● **Selected excerpt**
>>>

Source: Top Rank Marketing
Q: Why couldn’t the marketer sell his baking equipment?
A: He had a leaky funnel.
Q: What’s a pirate’s favorite content format?
A: WebinARRR! (Preferably one that’s B2Sea.)
Q: Why can’t the marketer go to see live musicals anymore?
A: He keeps trying to capture the leads.
Q: Why did the marketer get fired as a tap dancer?
A: She wanted to get paid per click.
Q: What kind of marketing does Dracula do?
A: a-COUNT based marketing!
Q: Why did the woman dump her marketer boyfriend?
A: Lack of engagement.
Q: Why did the marketer burn his initials into a leather jacket?
A: He was working on his personal brand.
Q: What do black hat SEOs put in their Thanksgiving turkey?
A: Keyword stuffing!
Q: Knock, knock!
A: Who’s there?
Q: Remarketing!
A: Remarketing, who?
Q: Knock, knock!
A: Who’s there?
Q: Remarketing!
Q: Did you hear about the email marketer who started an ape breeding business?
A: He failed because all he had were MailChimps.

<<<

(Pixel coordinate grounding data)
>>>

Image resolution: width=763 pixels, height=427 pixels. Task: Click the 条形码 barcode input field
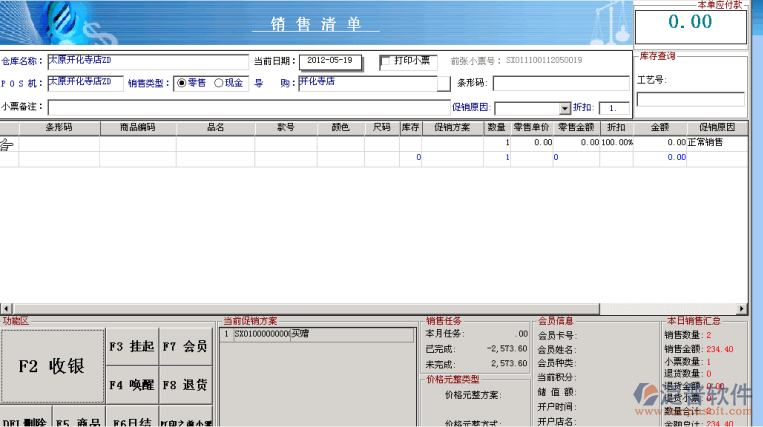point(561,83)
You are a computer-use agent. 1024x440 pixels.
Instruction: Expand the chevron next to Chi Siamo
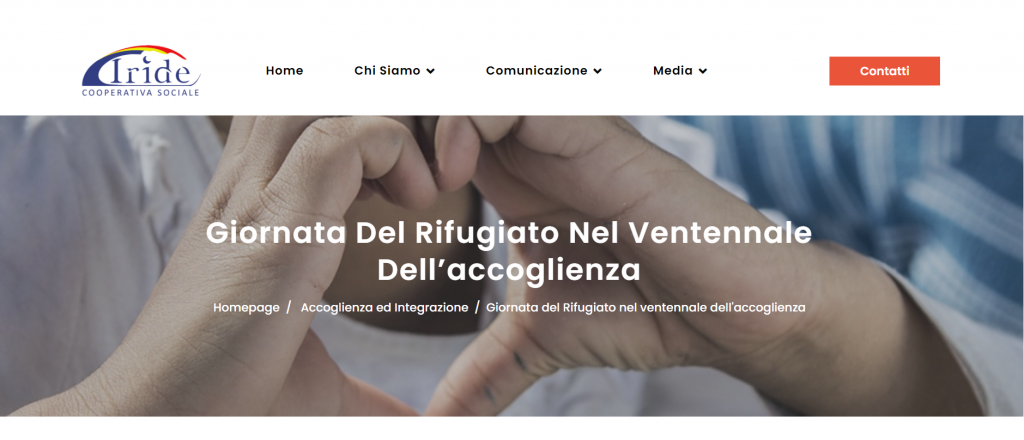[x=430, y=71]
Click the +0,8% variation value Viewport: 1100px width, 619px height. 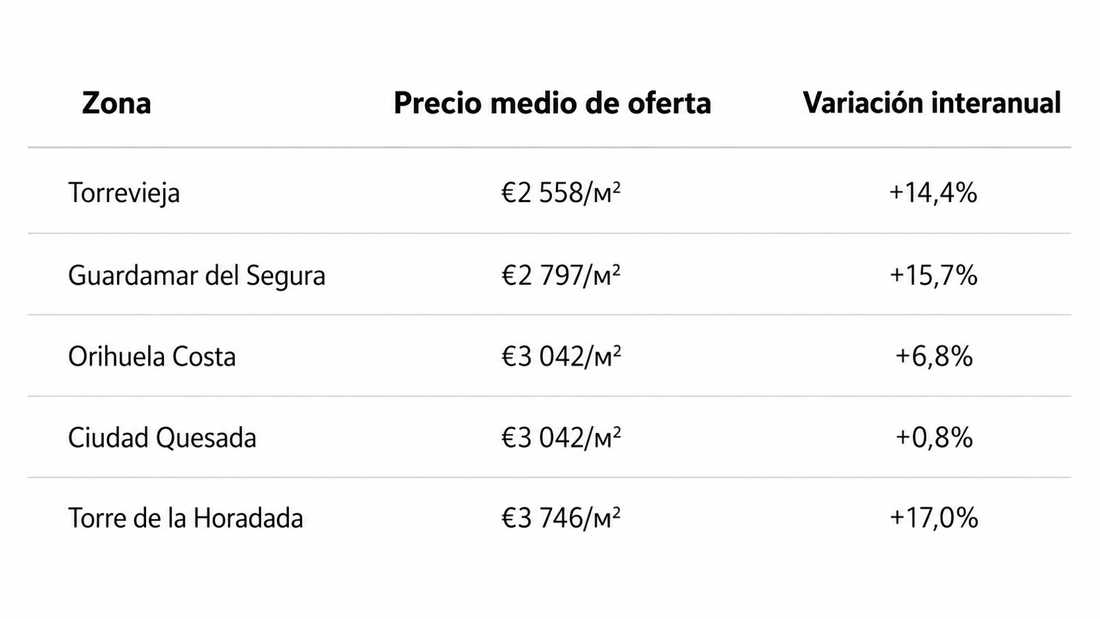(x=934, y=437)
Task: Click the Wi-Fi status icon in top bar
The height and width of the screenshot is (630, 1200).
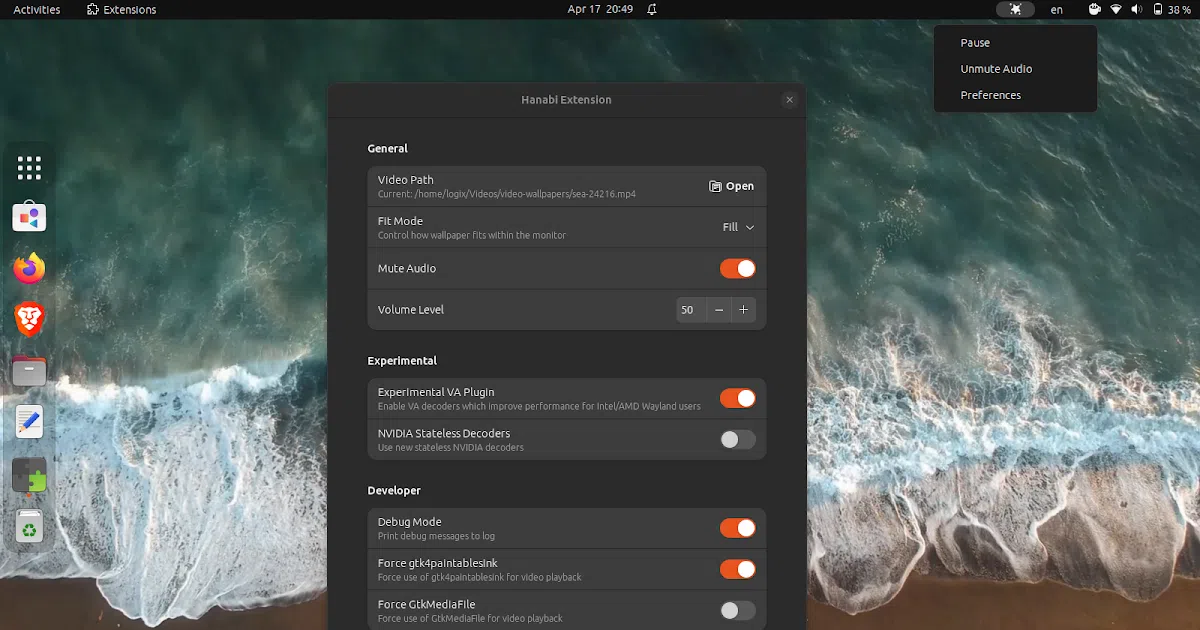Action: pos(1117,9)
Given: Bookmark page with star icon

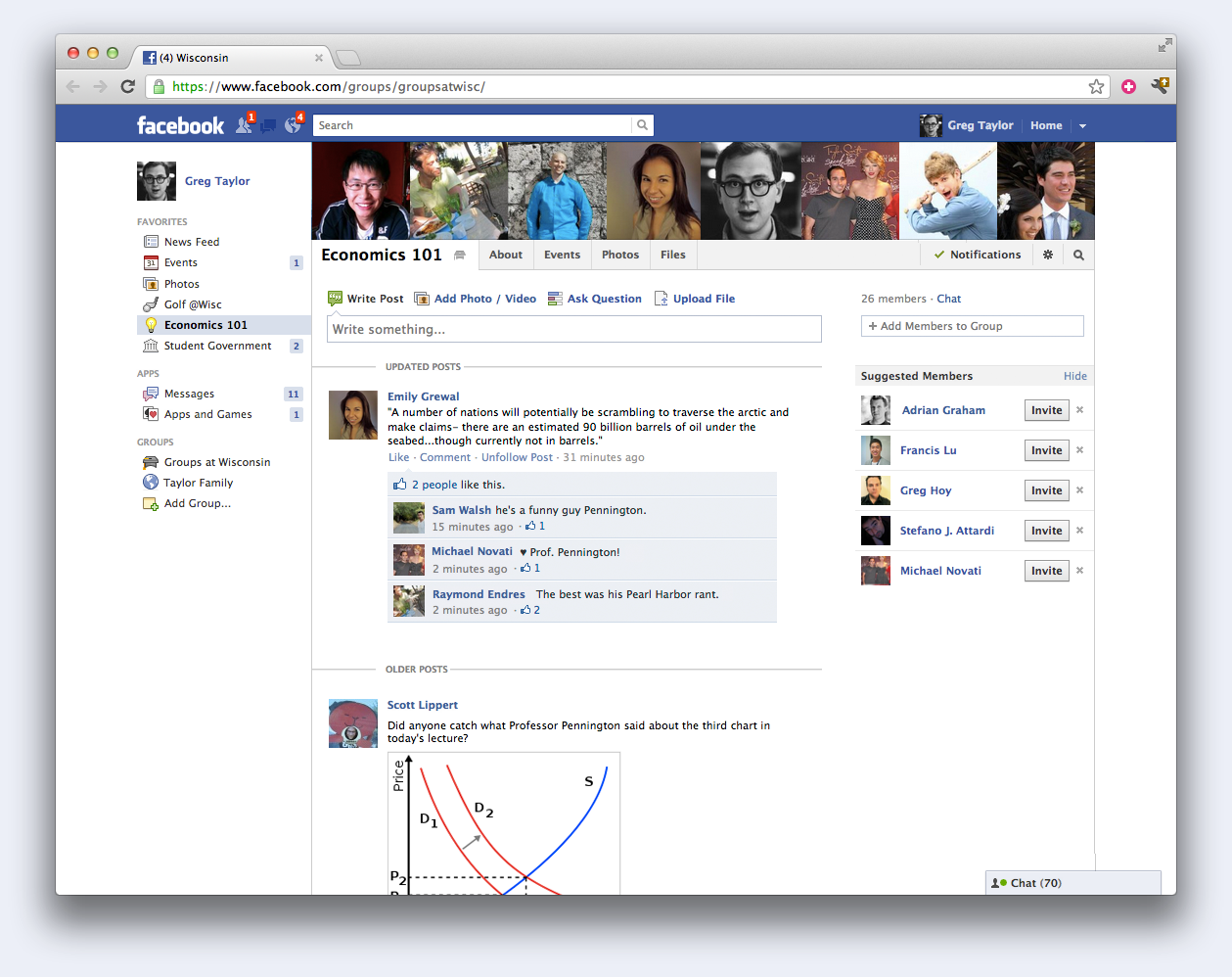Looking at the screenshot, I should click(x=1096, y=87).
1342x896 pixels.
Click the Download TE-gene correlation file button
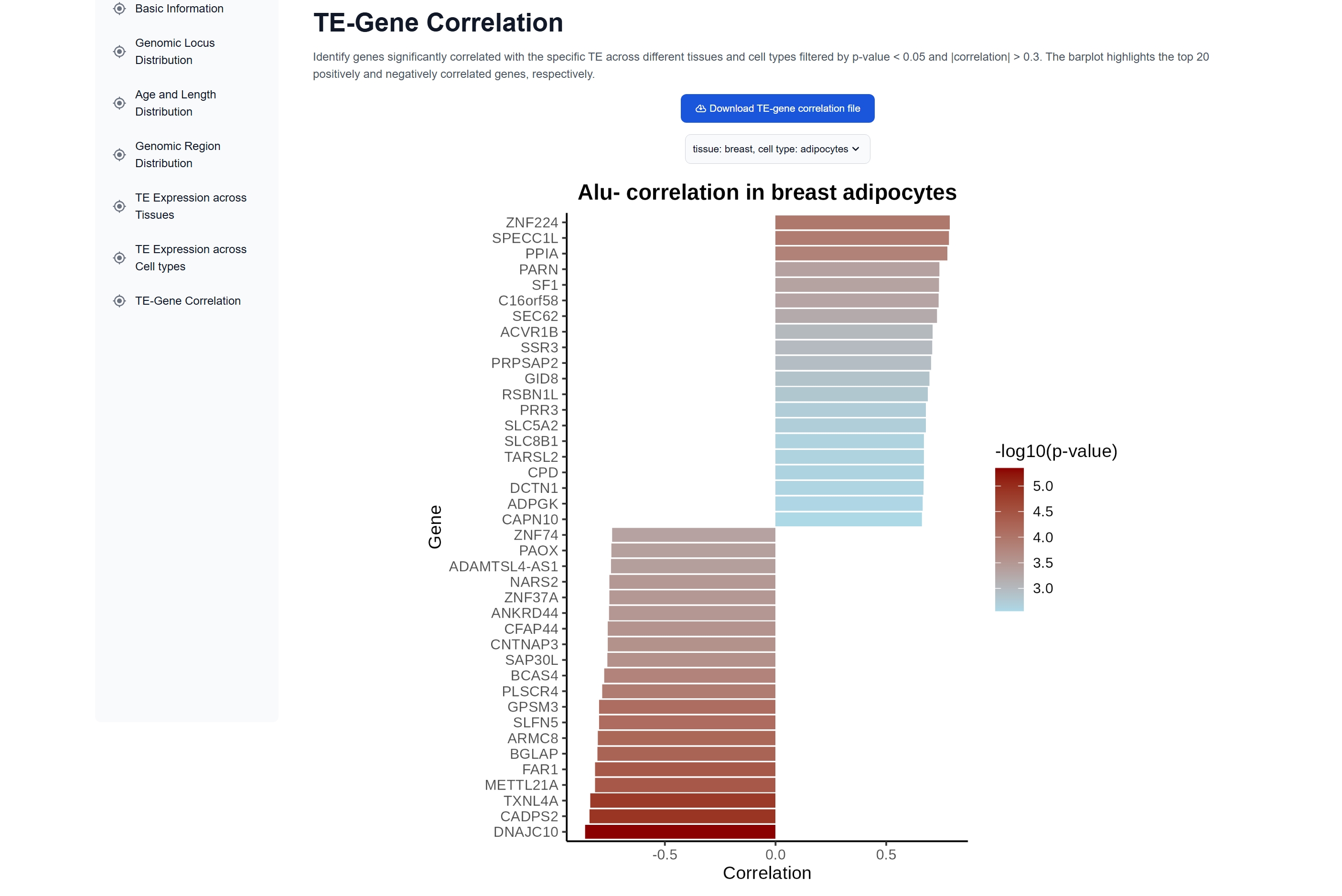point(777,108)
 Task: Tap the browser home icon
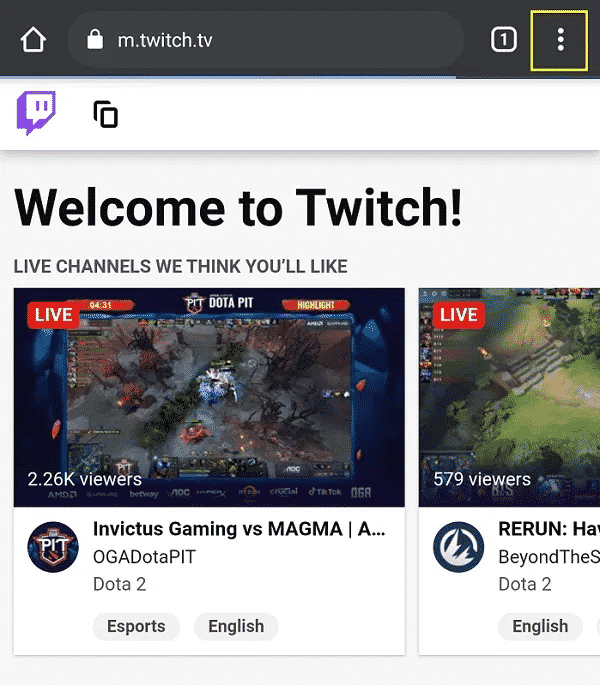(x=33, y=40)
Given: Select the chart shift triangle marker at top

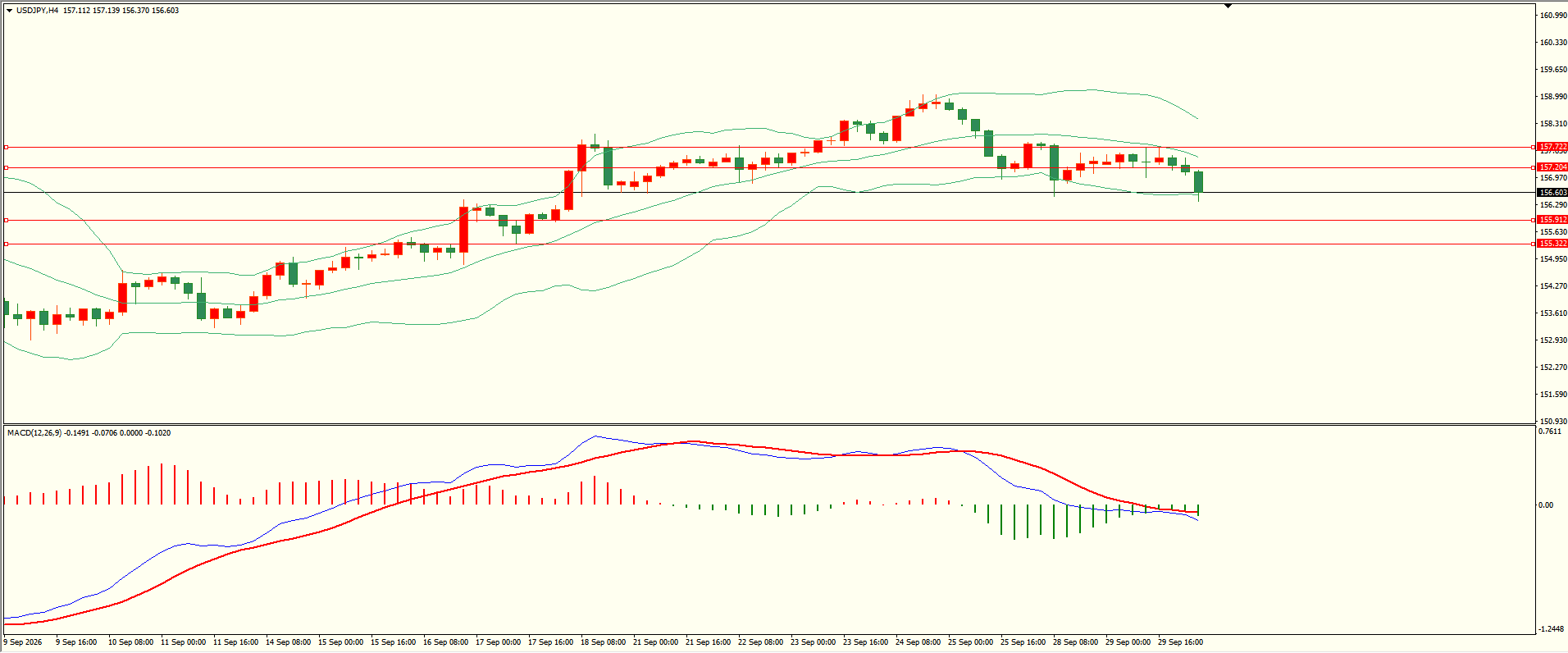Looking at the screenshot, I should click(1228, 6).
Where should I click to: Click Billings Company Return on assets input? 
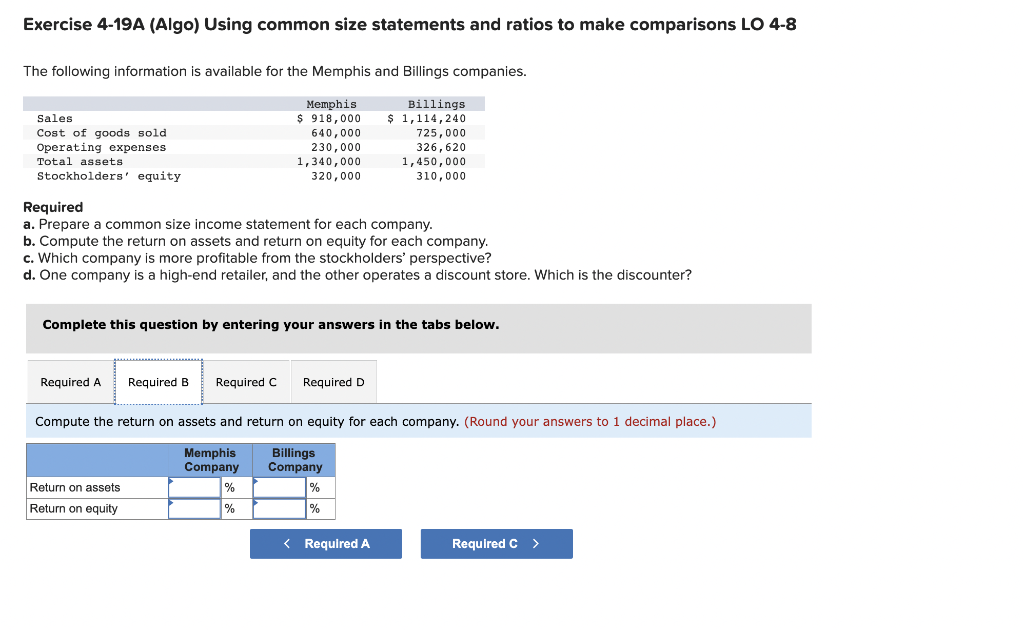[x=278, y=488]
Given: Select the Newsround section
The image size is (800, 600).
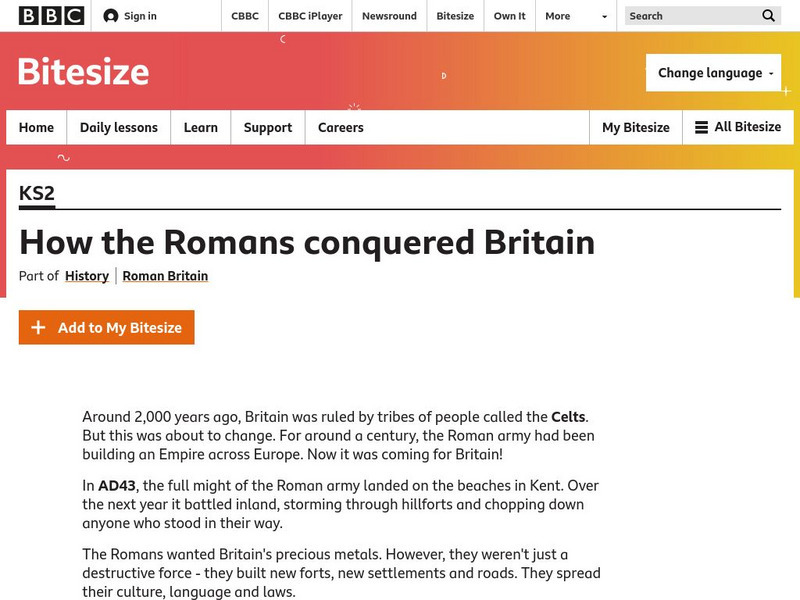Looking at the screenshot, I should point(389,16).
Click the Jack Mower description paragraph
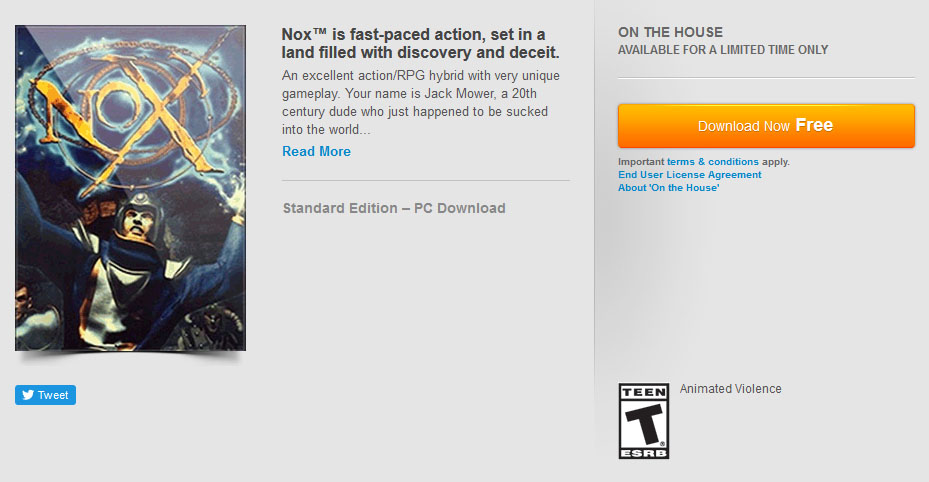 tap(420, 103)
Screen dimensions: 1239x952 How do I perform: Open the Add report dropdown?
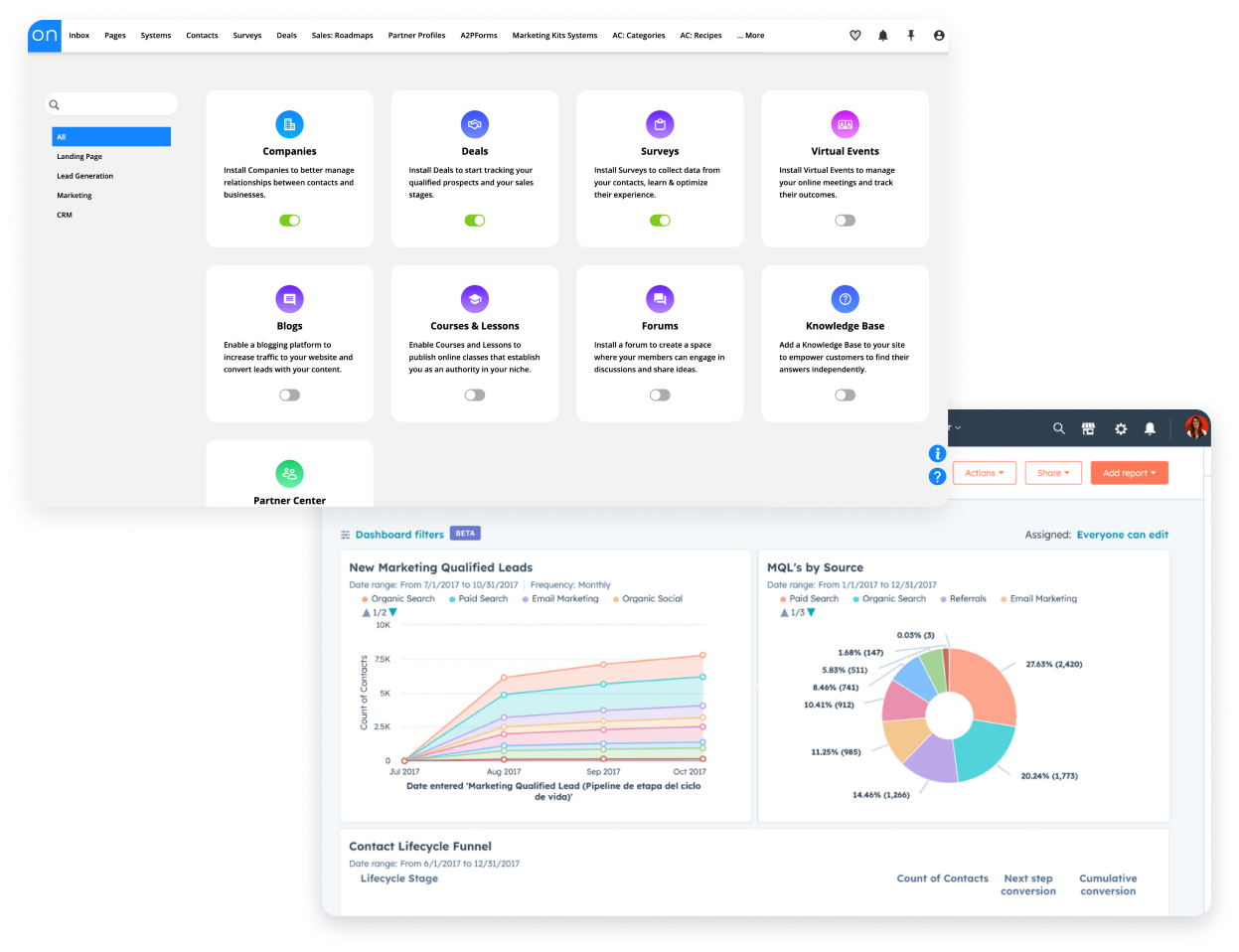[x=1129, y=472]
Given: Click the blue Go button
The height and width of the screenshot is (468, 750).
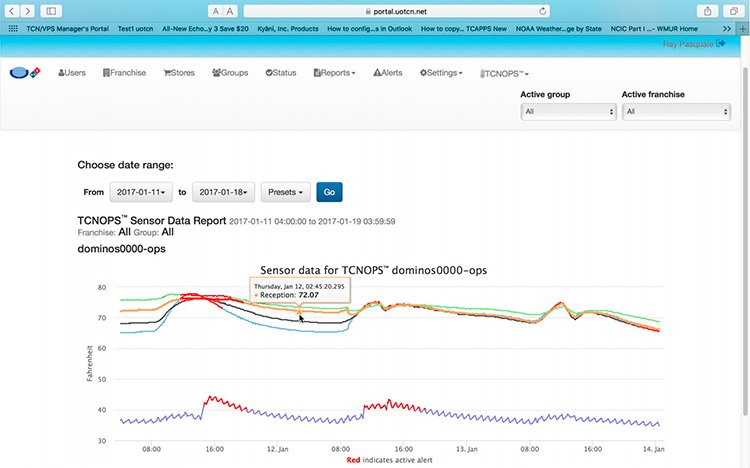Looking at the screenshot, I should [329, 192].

<<<

● **Exercises**
[A] Answer these questions about the marketing jokes:
(i) What content format is named as a pirate's favorite?
(ii) What do black hat SEOs put in their Thanksgiving turkey?
(iii) Why did the email marketer's ape breeding business fail?
[B] Pick up the marketing jokes after their final line and continue them in the same question-and-answer form.

● **Outputs by task**
[A]
(i) WebinARRR!, preferably one that is B2Sea.
(ii) Keyword stuffing.
(iii) All he had were MailChimps.

[B]
Q: Why did the social media marketer get kicked out of the bowling alley?
A: She kept trying to sponsor the pins!
Q: What do you call a cow with a blog post stamped on its skin?
A: Branded content!
Q: Why should you never get sushi with a marketer?
A: They insist on showing pre-roll ads.
Q: Did you hear about the new tactic where you co-create content with ill celebrities?
A: It’s called influenza marketing. It’s really going viral.
Did you hear about the marketer who imitates celebrities? He’s quite the bargain. He only charges per thousand impressions.
Q: Knock, knock!
A: Who’s there?
Q: A/B testing!
A: A/B testing, who?
Q: Would this joke be funnier if it were about screwing in a light bulb?